High and Dry: Hong Kong’s Water Problem

Share on facebook
Share on twitter
Share on linkedin
Share on whatsapp

A soft approach to changing water policy belies the truth: Hong Kong is vulnerable and needs to completely change its relationship with water.

Hong Kong needs a whole new relationship with water.

HK Water Story - 3
THE NEW BOSS: Director of Water Supplies Enoch Lam. (Credit: WSD)

Hongkongers are hydro-gluttons.  According to the Domestic Water Consumption Survey in 2011, the average daily per capita domestic fresh water consumption of Hong Kong was around 130 litres – 20 litres more than the world’s average. We have no residential lawns, no heavy industry, and live in a humid environment. We are the only place in the world that uses seawater in our toilets.  Yet our freshwater consumption somehow outstrips global standards. In an era of heightened sustainability concerns, this is an affront to sensibility – and a clear and present danger.

In an exclusive to HT, the new Director of Water Supplies Mr. Enoch Lam (林天星) points out that “the current water supply arrangement is able to meet the needs of Hong Kong beyond 2030” despite our extravagant water consumption.

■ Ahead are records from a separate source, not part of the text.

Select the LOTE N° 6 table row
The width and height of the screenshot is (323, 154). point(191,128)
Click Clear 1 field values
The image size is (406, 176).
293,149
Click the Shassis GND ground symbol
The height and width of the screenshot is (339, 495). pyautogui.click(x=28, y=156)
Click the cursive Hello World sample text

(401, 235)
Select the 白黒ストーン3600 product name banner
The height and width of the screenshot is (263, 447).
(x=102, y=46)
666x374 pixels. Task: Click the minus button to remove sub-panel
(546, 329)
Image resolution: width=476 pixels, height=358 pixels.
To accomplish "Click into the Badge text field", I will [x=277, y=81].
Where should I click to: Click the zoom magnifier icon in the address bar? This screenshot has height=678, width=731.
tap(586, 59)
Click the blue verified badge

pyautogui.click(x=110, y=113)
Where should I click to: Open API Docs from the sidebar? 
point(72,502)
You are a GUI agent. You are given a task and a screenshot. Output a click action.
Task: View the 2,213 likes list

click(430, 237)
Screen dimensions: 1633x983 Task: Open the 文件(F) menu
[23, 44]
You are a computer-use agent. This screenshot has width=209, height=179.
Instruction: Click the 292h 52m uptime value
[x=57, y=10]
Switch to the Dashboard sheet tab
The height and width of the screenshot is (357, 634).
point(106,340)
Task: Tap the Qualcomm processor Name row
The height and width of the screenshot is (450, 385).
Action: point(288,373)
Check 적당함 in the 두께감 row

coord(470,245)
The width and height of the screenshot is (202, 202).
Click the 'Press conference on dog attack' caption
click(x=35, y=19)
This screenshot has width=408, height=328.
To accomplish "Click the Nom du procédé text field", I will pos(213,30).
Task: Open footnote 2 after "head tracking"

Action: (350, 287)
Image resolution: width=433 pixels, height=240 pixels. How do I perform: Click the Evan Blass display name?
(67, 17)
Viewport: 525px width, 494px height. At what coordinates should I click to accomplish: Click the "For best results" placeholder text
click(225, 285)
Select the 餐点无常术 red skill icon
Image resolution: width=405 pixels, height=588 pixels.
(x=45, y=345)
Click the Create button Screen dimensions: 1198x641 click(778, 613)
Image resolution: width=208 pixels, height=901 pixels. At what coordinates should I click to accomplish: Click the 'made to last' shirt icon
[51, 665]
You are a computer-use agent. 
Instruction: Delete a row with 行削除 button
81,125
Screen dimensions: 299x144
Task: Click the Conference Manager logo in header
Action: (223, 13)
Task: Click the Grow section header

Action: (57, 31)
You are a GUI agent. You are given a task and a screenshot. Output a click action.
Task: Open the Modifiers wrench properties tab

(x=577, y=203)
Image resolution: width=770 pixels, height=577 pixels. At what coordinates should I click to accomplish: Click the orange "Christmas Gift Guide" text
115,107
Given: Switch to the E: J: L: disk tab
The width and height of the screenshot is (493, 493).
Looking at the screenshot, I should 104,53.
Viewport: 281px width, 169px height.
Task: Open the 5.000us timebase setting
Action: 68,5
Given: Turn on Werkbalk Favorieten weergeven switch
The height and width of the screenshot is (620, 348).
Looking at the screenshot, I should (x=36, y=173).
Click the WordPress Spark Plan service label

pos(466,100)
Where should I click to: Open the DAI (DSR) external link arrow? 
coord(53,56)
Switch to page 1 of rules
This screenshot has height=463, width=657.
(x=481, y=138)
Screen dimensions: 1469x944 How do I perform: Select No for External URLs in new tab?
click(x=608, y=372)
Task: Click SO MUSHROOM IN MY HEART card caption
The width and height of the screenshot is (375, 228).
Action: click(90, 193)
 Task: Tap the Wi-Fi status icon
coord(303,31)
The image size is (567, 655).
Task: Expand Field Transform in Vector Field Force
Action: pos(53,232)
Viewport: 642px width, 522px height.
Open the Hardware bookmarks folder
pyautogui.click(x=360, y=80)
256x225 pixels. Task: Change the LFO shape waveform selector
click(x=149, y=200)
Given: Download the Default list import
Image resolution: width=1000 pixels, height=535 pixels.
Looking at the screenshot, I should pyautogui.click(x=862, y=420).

The Government is preparing to undertake a review of its Total Water Management Strategy.  Its softly softly approach belies what it really knows – Hong Kong needs a dramatic and immediate overhaul of its entire relationship with water consumption before disaster strikes.

The assumption that Hong Kong’s water supplies are secured to 2030 assume our main supply of fresh water, the Dongjiang River, continues to flow.

Hong Kong has three major sources of water supply: water collected from local catchments (19%), water imported from Dongjiang (59%) and seawater for toilet flushing (23%).  This means the Dongjiang, makes up 76% of our freshwater supply.

Hong Kong needs a dramatic and immediate overhaul of its entire relationship with water consumption before disaster strikes.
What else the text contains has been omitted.